At World War II Australian dog could warn incoming Japanese planes

At World War II Australian dog could warn incoming Japanese planes

During World War II in Australia, there was a dog whose hearing was so acute that it could warn airforce personnel of incoming Japanese planes 20 minutes before they arrived, and before they showed up on radar. “Gunner” could also differentiate the sounds of allied and enemy aircraft.

Gunner (dog) was a stray male kelpie who became notable for his reliability to accurately alert allied airforce personnel that Japanese aircraft were approaching Darwin during World War II.

The small six-month old black and white male kelpie was found whimpering, having suffered a broken front leg, under a destroyed mess hut at Darwin Air Force base on 19 February 1942, following the first wave of Japanese attacks on Darwin Airforce personnel took him to a field hospital, but the doctor insisted he couldn’t fix a “man” with a broken leg without knowing his name and serial number. The doctor repaired and plastered his leg after the airforce personnel replied that his name was “Gunner” and his number was “0000”. Gunner entered the airforce on that day.
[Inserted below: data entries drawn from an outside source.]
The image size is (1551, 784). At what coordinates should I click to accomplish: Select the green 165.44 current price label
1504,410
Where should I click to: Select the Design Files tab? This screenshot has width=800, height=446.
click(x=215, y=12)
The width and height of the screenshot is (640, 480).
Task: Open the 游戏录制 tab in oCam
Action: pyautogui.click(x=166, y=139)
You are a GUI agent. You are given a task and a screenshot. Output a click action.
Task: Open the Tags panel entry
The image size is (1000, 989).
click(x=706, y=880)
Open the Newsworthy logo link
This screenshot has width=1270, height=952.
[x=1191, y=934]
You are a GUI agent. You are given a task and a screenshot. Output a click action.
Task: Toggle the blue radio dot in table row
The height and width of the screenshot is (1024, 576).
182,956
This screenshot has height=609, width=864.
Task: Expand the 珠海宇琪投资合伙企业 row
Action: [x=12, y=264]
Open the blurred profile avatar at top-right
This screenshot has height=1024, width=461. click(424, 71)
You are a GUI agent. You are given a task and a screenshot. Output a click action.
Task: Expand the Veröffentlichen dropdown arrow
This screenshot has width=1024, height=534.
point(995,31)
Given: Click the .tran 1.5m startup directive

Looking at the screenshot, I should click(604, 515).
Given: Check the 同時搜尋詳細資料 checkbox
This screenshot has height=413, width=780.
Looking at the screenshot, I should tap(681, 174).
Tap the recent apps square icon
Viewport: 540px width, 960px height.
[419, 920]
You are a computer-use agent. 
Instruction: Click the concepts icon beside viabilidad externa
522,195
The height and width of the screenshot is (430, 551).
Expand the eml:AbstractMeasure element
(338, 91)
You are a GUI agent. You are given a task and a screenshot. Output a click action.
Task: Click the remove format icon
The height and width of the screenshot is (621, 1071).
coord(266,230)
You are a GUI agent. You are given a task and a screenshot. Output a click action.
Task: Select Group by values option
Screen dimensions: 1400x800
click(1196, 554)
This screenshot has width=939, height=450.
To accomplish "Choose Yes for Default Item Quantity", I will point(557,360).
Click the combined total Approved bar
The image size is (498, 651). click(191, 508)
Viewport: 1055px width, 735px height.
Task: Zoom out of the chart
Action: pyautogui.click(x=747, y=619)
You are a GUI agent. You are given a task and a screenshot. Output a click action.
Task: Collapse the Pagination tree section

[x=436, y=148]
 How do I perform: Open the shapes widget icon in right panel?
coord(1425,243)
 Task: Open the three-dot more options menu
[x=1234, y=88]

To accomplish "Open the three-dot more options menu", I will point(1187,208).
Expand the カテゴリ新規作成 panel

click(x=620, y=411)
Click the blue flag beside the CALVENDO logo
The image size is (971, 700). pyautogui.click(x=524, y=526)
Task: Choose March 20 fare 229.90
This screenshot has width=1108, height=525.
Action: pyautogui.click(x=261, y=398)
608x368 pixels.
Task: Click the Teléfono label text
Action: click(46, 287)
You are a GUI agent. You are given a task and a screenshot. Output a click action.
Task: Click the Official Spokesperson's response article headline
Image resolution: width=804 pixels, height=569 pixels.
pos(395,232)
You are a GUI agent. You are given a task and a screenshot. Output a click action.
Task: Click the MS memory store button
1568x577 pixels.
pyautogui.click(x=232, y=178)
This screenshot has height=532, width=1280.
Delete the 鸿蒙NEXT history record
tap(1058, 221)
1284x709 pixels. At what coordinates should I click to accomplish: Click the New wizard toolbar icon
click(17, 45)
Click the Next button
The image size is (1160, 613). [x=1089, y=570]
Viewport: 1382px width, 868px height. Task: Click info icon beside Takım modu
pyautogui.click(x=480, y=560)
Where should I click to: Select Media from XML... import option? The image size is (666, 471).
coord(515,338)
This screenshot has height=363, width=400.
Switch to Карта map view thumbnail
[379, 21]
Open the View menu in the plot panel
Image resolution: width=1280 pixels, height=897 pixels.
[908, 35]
Leading Aircraftman Percy Westcott, one of the two airmen who found Gunner, took ownership of him and became his master and handler. At first, the dog was badly shaken after the bombing, but being only six months old he quickly responded to the men’s attention. About a week after, Gunner first demonstrated his remarkable hearing skills. While the men were working on the airfield, Gunner became agitated and started to whine and jump. Not long afterwards, the sound of approaching aeroplane engines was heard by the airmen. A few minutes later a wave of Japanese raiders appeared in the skies above Darwin and began bombing and strafing the town.

Two days later, Gunner began whimpering and jumping again and not long afterwards came another air attack. This set the pattern for the months that followed. Long before the sirens sounded, Gunner would get agitated and head for shelter. Gunner’s hearing was so acute he was able to warn airforce personnel of approaching Japanese aircraft up to 20 minutes before they arrived and before they showed up on the radar. Gunner never performed when he heard the allied planes taking off or landing; only when he heard enemy aircraft as he could differentiate the sounds of allied from enemy aircraft. Gunner was so reliable that Wing Commander McFarlane gave approval for Westcott to sound a portable air raid siren whenever Gunner’s whining or jumping alerted him. Before long, there were a number of stray dogs roaming the base. McFarlane gave the order that all dogs be shot, with the exception of Gunner.

Gunner became such a part of the airforce that he slept under Westcott’s bunk, showered with the men in the shower block, sat with the men at the outdoor movie pictures, and went up with the pilots during practice take-off and landings. When Westcott was posted to Melbourne 18 months later, Gunner stayed in Darwin, looked after by the RAAF butcher. Gunner’s fate is undocumented.